Provided information
_____

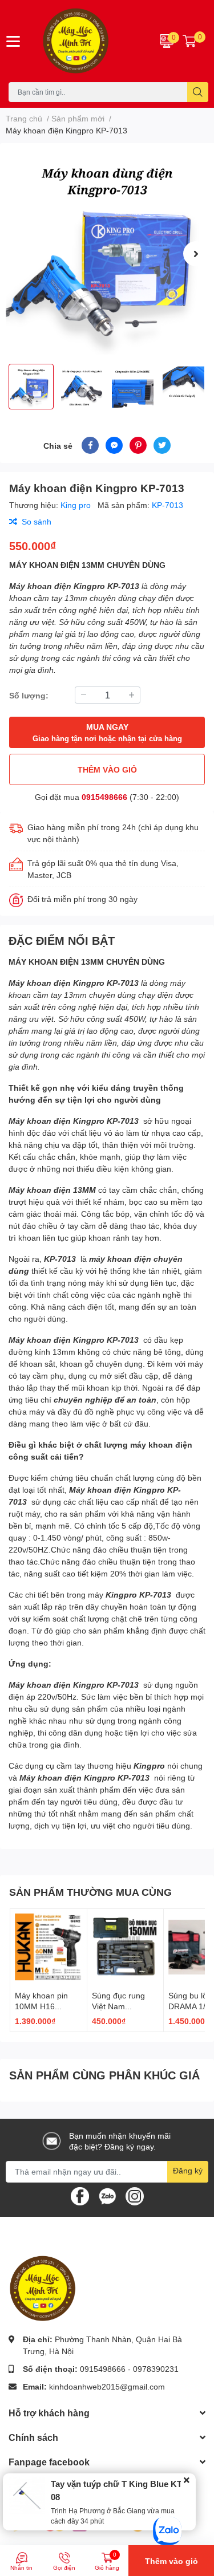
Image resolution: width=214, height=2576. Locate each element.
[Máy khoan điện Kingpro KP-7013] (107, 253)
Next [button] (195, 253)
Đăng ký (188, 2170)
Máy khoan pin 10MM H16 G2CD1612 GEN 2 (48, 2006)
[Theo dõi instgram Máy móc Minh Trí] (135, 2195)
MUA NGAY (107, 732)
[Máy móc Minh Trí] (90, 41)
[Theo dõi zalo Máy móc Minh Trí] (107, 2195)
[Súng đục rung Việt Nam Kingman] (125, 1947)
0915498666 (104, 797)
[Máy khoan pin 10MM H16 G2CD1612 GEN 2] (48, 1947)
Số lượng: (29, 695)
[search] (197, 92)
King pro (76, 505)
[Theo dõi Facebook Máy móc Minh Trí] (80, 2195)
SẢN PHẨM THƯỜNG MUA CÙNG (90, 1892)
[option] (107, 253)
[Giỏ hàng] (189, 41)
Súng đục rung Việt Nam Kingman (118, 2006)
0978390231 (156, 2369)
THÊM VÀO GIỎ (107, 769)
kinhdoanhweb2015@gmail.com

_____

What is needed
Could you show every line of the material that includes the string "Minh"?

Solution to this task
[Theo dõi instgram Máy móc Minh Trí] (135, 2195)
[Máy móc Minh Trí] (90, 41)
[Theo dõi zalo Máy móc Minh Trí] (107, 2195)
[Theo dõi Facebook Máy móc Minh Trí] (80, 2195)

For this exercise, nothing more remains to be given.